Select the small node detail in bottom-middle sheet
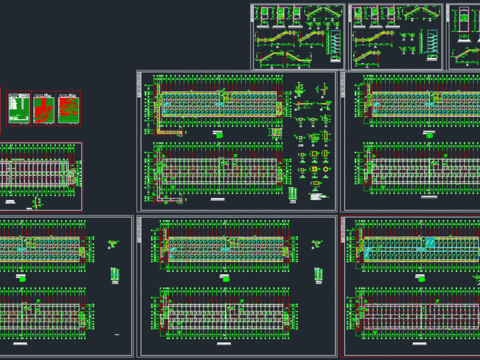480x360 pixels. pos(317,244)
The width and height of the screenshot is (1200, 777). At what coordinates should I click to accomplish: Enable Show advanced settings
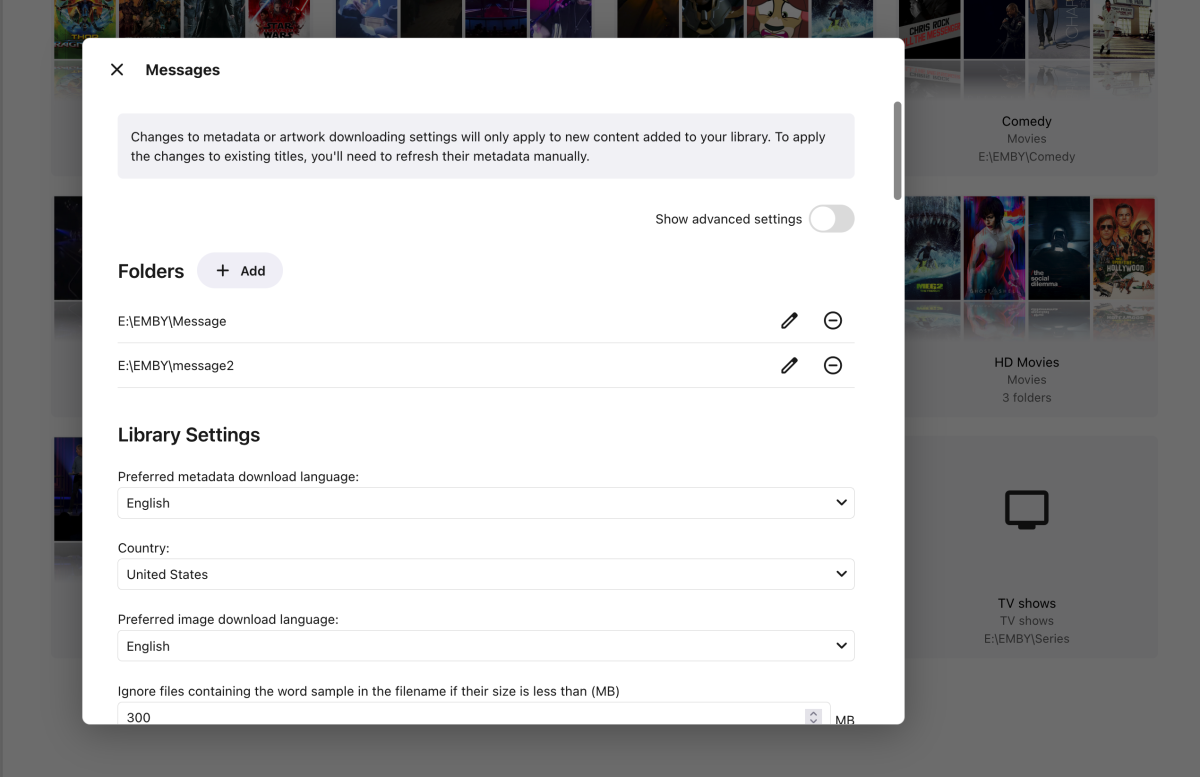tap(831, 218)

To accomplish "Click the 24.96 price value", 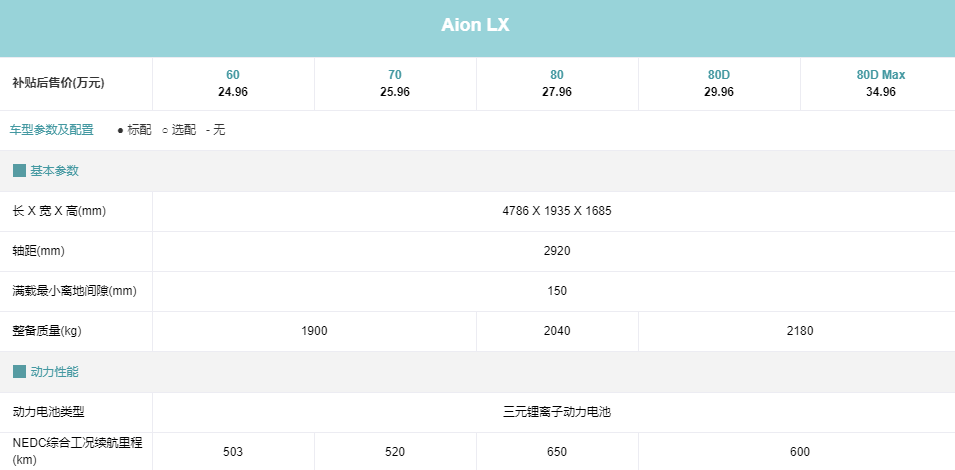I will point(233,92).
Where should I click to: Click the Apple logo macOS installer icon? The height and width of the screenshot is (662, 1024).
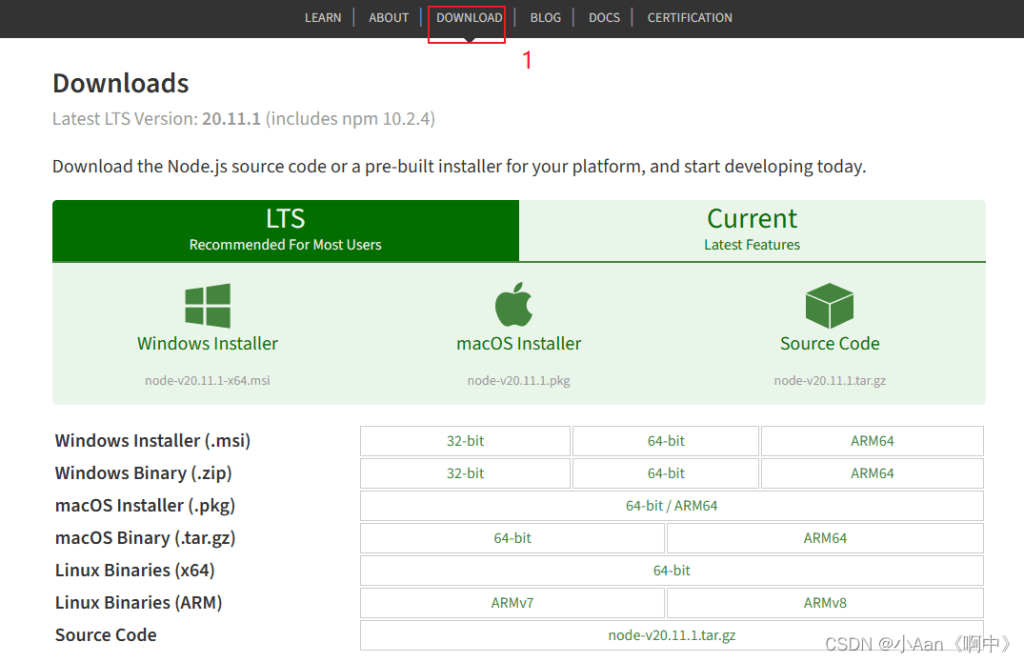coord(514,305)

◆ What is required: Transcribe word for word only the lines from the one with "Where should I" through the end of the listing; every picture is to be omitted.

◆ Written solution:
Where should I click to: Click the Apple logo macOS installer icon? The height and width of the screenshot is (662, 1024).
coord(514,305)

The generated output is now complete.